Wallace Nez Jr. | Artistry in Clay

The Call, clay, 5 1/2 diameter; Center Path of Beauty, clay, 6 1/4 diameter
The Call, clay, 5 1/2 diameter
By Gretchen Reynolds

Wallace Nez Jr. didn’t realize it at the time, but he had the kind of childhood that can shape a budding artist’s sensibilities—and give him material and inspiration for life. Born 34 years ago, Nez was raised by his grandparents, Roy and Daisy J. Harvey, on the Navajo reservation in far southern Utah. In that lonely, red-rock country, his grandfather was a rancher, less a traditional Navajo than a traditional westerner.

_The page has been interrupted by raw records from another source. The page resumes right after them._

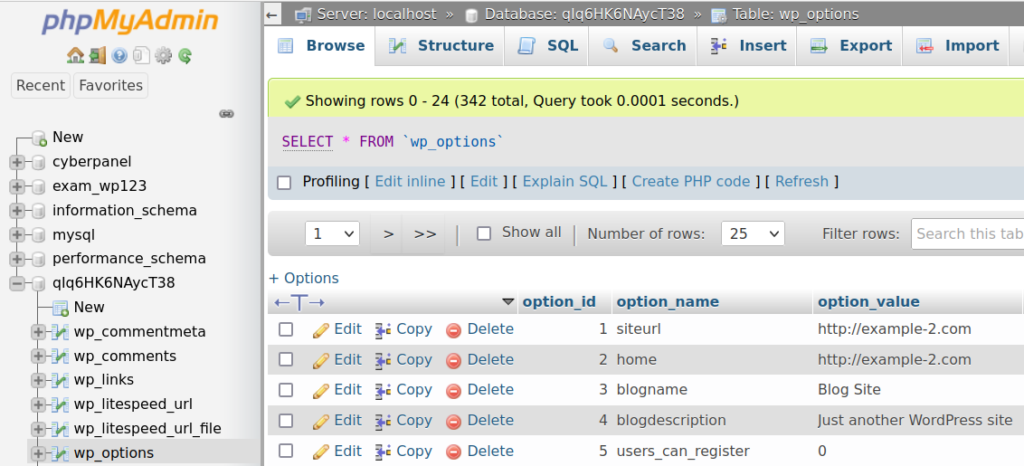Open Number of rows dropdown
The image size is (1024, 466).
[752, 233]
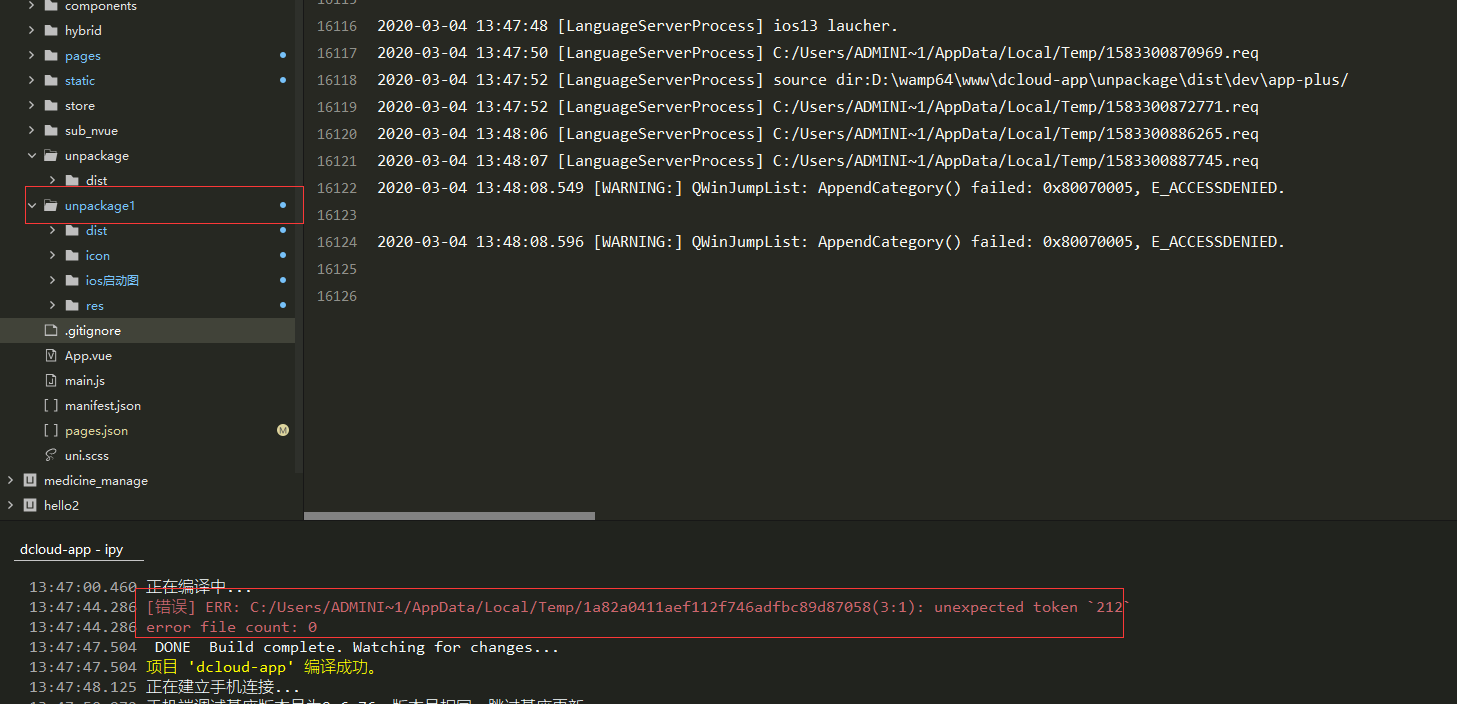Expand the medicine_manage project
This screenshot has width=1457, height=704.
(11, 481)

As a boy, young Wallace was expected to rise before dawn and help with ranch chores. He came to know the calm beauty of the farm’s livestock and of the wildlife that would slink, stalk, or flutter through his grandfather’s land. “It was a great place to be a kid,” Nez says today. “I was always around horses, cows, chickens, you name it. Growing up on the ranch taught me a lot about doing your work, showing up no matter how you feel that day, and just getting on with things.”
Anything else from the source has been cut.